> SELECTED TEXT:

┄┄┄┄┄┄

Single by INXS

from the album Switch
- Released: 2006
- Recorded: 2004–2005
- Genre: Alternative rock
- Length: 4:54
- Label: Epic
- Songwriter: Andrew Farriss
- Producer: Guy Chambers

INXS singles chronology
| "Perfect Strangers" (2006) | "God's Top Ten" (2006) | "Dream on Black Girl (Original Sin)" (2006) |

= God's Top Ten =

"God's Top Ten" is a song by Australian band INXS released as the fifth single from their eleventh studio album, Switch (2005), the first with new lead singer, J.D. Fortune, winner of the Rock Star: INXS competition. The song was written by keyboardist Andrew Farriss as a gift for INXS's late vocalist Michael Hutchence's daughter, Tiger Hutchence-Geldof. The song also features vocals by Suzie McNeil and was released as a single in 2006, but only in Poland and Canada as an airplay single, where it peaked at No. 18 and No. 88 respectively.

┄┄┄┄┄┄

> DATA:
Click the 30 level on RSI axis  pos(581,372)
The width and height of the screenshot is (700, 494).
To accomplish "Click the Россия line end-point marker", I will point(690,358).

┄┄┄┄┄┄

> REQUIREMENTS:
**A.** Please list every person named in the article about "God's Top Ten."
**B.** Extend the article about the INXS song "God's Top Ten," starting right after its final sentence.
The listing comes from a separate source and is unrelated to the article about "God's Top Ten."

> RESPONSES IN ORDER:
**A.** Andrew Farriss, Guy Chambers, J.D. Fortune, Michael Hutchence, Tiger Hutchence-Geldof, Suzie McNeil

**B.**
==Song information==

"God's Top Ten" was written by INXS guitarist and keyboardist, Andrew Farriss, and is predominantly about the late INXS frontman Michael Hutchence (1960–1997), his partner, Paula Yates (1959–2000), and their daughter, Tiger Lily. Andrew and Tim Farriss (his brother, on guitar) have both separately said in TV interviews that this song is actually a gift for Tiger Lily. In addition to new lead singer, J. D. Fortune's vocals, "God's Top Ten" also features the vocals of his fellow Rock Star: INXS contestant Suzie McNeil. Jane Stevenson of the Toronto Sun reviewed Switch (November 2005) and described this track "A pretty piano hook kicks off this soulful, strings-laden tribute to [the couple and their daughter] with McNeil and Fortune trading verses and singing together".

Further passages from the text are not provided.